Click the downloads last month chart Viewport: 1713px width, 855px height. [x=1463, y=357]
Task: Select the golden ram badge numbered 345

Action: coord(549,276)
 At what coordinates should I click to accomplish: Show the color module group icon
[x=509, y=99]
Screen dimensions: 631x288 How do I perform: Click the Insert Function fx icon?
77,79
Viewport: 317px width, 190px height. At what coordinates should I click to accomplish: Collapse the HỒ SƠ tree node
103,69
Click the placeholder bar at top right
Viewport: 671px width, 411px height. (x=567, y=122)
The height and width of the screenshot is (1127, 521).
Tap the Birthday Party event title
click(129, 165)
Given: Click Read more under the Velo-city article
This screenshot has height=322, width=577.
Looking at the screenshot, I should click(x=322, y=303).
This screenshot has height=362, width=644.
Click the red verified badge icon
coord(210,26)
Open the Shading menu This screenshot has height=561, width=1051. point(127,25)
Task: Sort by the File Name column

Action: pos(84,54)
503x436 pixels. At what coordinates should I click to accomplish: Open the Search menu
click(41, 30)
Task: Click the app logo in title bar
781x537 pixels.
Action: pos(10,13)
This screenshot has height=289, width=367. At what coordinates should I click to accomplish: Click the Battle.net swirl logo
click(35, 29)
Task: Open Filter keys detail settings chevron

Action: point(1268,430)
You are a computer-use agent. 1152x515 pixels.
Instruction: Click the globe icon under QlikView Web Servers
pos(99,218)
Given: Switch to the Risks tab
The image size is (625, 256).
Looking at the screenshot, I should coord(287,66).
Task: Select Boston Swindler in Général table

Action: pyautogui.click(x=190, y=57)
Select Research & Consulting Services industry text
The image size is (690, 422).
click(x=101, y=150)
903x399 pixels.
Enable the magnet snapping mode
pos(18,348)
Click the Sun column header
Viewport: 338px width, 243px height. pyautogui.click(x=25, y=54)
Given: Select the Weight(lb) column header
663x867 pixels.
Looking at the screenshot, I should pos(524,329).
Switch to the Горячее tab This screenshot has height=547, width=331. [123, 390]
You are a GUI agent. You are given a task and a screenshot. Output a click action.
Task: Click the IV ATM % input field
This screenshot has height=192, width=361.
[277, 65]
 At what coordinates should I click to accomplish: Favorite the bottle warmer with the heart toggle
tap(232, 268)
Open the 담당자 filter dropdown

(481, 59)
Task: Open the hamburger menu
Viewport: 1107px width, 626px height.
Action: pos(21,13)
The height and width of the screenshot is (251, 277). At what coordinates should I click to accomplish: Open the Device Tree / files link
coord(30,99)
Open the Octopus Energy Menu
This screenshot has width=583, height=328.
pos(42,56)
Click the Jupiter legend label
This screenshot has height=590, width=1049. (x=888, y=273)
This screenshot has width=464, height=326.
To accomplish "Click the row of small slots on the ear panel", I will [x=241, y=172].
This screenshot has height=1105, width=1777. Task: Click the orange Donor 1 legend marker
○ ○ ○ ○ ○
Turn every line of the records above into a numbered list, leaving out the blank lines.

- **Right answer**:
1. Click the downloads last month chart Viewport: 1713px width, 855px height. [x=1463, y=357]
2. Task: Select the golden ram badge numbered 345
3. Action: coord(549,276)
4.  At what coordinates should I click to accomplish: Show the color module group icon
5. [x=509, y=99]
6. Screen dimensions: 631x288 How do I perform: Click the Insert Function fx icon?
7. 77,79
8. Viewport: 317px width, 190px height. At what coordinates should I click to accomplish: Collapse the HỒ SƠ tree node
9. 103,69
10. Click the placeholder bar at top right
11. Viewport: 671px width, 411px height. (x=567, y=122)
12. The height and width of the screenshot is (1127, 521).
13. Tap the Birthday Party event title
14. click(129, 165)
15. Given: Click Read more under the Velo-city article
16. This screenshot has height=322, width=577.
17. Looking at the screenshot, I should click(x=322, y=303).
18. This screenshot has height=362, width=644.
19. Click the red verified badge icon
20. coord(210,26)
21. Open the Shading menu This screenshot has height=561, width=1051. point(127,25)
22. Task: Sort by the File Name column
23. Action: pos(84,54)
24. 503x436 pixels. At what coordinates should I click to accomplish: Open the Search menu
25. click(41, 30)
26. Task: Click the app logo in title bar
27. 781x537 pixels.
28. Action: pos(10,13)
29. This screenshot has height=289, width=367. At what coordinates should I click to accomplish: Click the Battle.net swirl logo
30. click(35, 29)
31. Task: Open Filter keys detail settings chevron
32. Action: point(1268,430)
33. You are a computer-use agent. 1152x515 pixels.
34. Instruction: Click the globe icon under QlikView Web Servers
35. pos(99,218)
36. Given: Switch to the Risks tab
37. The image size is (625, 256).
38. Looking at the screenshot, I should coord(287,66).
39. Task: Select Boston Swindler in Général table
40. Action: pyautogui.click(x=190, y=57)
41. Select Research & Consulting Services industry text
42. The image size is (690, 422).
43. click(x=101, y=150)
44. 903x399 pixels.
45. Enable the magnet snapping mode
46. pos(18,348)
47. Click the Sun column header
48. Viewport: 338px width, 243px height. pyautogui.click(x=25, y=54)
49. Given: Select the Weight(lb) column header
50. 663x867 pixels.
51. Looking at the screenshot, I should pos(524,329).
52. Switch to the Горячее tab This screenshot has height=547, width=331. [123, 390]
53. You are a GUI agent. You are given a task and a screenshot. Output a click action.
54. Task: Click the IV ATM % input field
55. This screenshot has height=192, width=361.
56. [277, 65]
57.  At what coordinates should I click to accomplish: Favorite the bottle warmer with the heart toggle
58. tap(232, 268)
59. Open the 담당자 filter dropdown
60. (481, 59)
61. Task: Open the hamburger menu
62. Viewport: 1107px width, 626px height.
63. Action: pos(21,13)
64. The height and width of the screenshot is (251, 277). At what coordinates should I click to accomplish: Open the Device Tree / files link
65. coord(30,99)
66. Open the Octopus Energy Menu
67. This screenshot has width=583, height=328.
68. pos(42,56)
69. Click the Jupiter legend label
70. This screenshot has height=590, width=1049. (x=888, y=273)
71. This screenshot has width=464, height=326.
72. To accomplish "Click the row of small slots on the ear panel", I will [x=241, y=172].
73. This screenshot has height=1105, width=1777. Task: Click the orange Donor 1 legend marker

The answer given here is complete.